_Given instruction_
Edit the listing below by replacing each "dropdown" with "drop-down", leaving everything else unchanged.

==*==

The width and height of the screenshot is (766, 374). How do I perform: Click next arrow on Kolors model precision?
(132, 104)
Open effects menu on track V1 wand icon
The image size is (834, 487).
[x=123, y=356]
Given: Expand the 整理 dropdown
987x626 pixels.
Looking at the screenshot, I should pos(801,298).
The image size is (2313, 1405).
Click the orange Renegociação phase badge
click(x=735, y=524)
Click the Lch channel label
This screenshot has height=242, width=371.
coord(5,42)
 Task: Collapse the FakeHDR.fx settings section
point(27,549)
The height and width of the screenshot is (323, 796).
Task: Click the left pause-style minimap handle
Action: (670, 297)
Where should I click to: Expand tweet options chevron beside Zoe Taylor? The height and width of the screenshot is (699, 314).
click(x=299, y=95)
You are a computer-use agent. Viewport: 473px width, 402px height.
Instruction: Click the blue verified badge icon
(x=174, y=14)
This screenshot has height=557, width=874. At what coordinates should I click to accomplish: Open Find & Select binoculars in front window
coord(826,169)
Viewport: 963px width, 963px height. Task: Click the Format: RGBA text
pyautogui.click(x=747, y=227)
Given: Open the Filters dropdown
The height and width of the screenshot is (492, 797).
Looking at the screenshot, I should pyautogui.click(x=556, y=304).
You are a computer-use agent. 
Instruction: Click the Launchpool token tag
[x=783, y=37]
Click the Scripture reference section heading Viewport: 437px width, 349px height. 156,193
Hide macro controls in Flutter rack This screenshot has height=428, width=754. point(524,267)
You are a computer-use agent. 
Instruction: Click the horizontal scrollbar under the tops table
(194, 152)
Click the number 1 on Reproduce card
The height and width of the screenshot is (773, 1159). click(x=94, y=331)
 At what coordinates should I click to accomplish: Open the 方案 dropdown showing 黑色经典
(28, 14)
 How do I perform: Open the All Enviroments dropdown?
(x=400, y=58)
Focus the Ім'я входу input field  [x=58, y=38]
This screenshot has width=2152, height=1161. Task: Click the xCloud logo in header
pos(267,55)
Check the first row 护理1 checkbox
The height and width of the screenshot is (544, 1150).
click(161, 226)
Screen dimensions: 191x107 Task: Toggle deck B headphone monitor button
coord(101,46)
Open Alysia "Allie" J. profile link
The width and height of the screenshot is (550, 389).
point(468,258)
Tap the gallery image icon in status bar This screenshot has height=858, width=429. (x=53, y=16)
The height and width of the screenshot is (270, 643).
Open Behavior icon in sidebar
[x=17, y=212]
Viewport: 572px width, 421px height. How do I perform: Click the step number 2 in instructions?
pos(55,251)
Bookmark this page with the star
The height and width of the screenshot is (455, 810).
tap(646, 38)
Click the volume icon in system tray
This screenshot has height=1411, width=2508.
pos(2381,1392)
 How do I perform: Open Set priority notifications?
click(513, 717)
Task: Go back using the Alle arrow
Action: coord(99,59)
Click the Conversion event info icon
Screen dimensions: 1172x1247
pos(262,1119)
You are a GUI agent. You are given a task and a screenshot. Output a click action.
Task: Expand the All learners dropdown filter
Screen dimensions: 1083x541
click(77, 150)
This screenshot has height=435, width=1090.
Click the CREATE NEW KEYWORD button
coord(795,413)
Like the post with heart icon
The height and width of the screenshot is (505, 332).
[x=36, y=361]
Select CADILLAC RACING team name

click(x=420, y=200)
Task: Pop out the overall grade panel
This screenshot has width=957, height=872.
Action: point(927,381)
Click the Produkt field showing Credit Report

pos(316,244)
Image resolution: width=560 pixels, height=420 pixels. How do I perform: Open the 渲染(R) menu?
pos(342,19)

==*==

_Solution for this task_
The width and height of the screenshot is (766, 374). How do I perform: Click next arrow on Kolors model precision?
(132, 104)
Open effects menu on track V1 wand icon
The image size is (834, 487).
[x=123, y=356]
Given: Expand the 整理 drop-down
987x626 pixels.
Looking at the screenshot, I should pos(801,298).
The image size is (2313, 1405).
Click the orange Renegociação phase badge
click(x=735, y=524)
Click the Lch channel label
This screenshot has height=242, width=371.
coord(5,42)
 Task: Collapse the FakeHDR.fx settings section
point(27,549)
The height and width of the screenshot is (323, 796).
Task: Click the left pause-style minimap handle
Action: (670, 297)
Where should I click to: Expand tweet options chevron beside Zoe Taylor? The height and width of the screenshot is (699, 314).
click(x=299, y=95)
You are a computer-use agent. Viewport: 473px width, 402px height.
Instruction: Click the blue verified badge icon
(x=174, y=14)
This screenshot has height=557, width=874. At what coordinates should I click to accomplish: Open Find & Select binoculars in front window
coord(826,169)
Viewport: 963px width, 963px height. Task: Click the Format: RGBA text
pyautogui.click(x=747, y=227)
Given: Open the Filters drop-down
The height and width of the screenshot is (492, 797).
Looking at the screenshot, I should pyautogui.click(x=556, y=304).
You are a computer-use agent. 
Instruction: Click the Launchpool token tag
[x=783, y=37]
Click the Scripture reference section heading Viewport: 437px width, 349px height. 156,193
Hide macro controls in Flutter rack This screenshot has height=428, width=754. point(524,267)
You are a computer-use agent. 
Instruction: Click the horizontal scrollbar under the tops table
(194, 152)
Click the number 1 on Reproduce card
The height and width of the screenshot is (773, 1159). click(x=94, y=331)
 At what coordinates should I click to accomplish: Open the 方案 drop-down showing 黑色经典
(28, 14)
 How do I perform: Open the All Enviroments drop-down?
(x=400, y=58)
Focus the Ім'я входу input field  [x=58, y=38]
This screenshot has width=2152, height=1161. Task: Click the xCloud logo in header
pos(267,55)
Check the first row 护理1 checkbox
The height and width of the screenshot is (544, 1150).
click(161, 226)
Screen dimensions: 191x107 Task: Toggle deck B headphone monitor button
coord(101,46)
Open Alysia "Allie" J. profile link
The width and height of the screenshot is (550, 389).
point(468,258)
Tap the gallery image icon in status bar This screenshot has height=858, width=429. (x=53, y=16)
The height and width of the screenshot is (270, 643).
Open Behavior icon in sidebar
[x=17, y=212]
Viewport: 572px width, 421px height. How do I perform: Click the step number 2 in instructions?
pos(55,251)
Bookmark this page with the star
The height and width of the screenshot is (455, 810).
tap(646, 38)
Click the volume icon in system tray
This screenshot has height=1411, width=2508.
pos(2381,1392)
 How do I perform: Open Set priority notifications?
click(513, 717)
Task: Go back using the Alle arrow
Action: coord(99,59)
Click the Conversion event info icon
Screen dimensions: 1172x1247
pos(262,1119)
You are a GUI agent. You are given a task and a screenshot. Output a click action.
Task: Expand the All learners drop-down filter
Screen dimensions: 1083x541
click(77, 150)
This screenshot has height=435, width=1090.
Click the CREATE NEW KEYWORD button
coord(795,413)
Like the post with heart icon
The height and width of the screenshot is (505, 332).
[x=36, y=361]
Select CADILLAC RACING team name

click(x=420, y=200)
Task: Pop out the overall grade panel
This screenshot has width=957, height=872.
Action: point(927,381)
Click the Produkt field showing Credit Report

pos(316,244)
Image resolution: width=560 pixels, height=420 pixels. How do I perform: Open the 渲染(R) menu?
pos(342,19)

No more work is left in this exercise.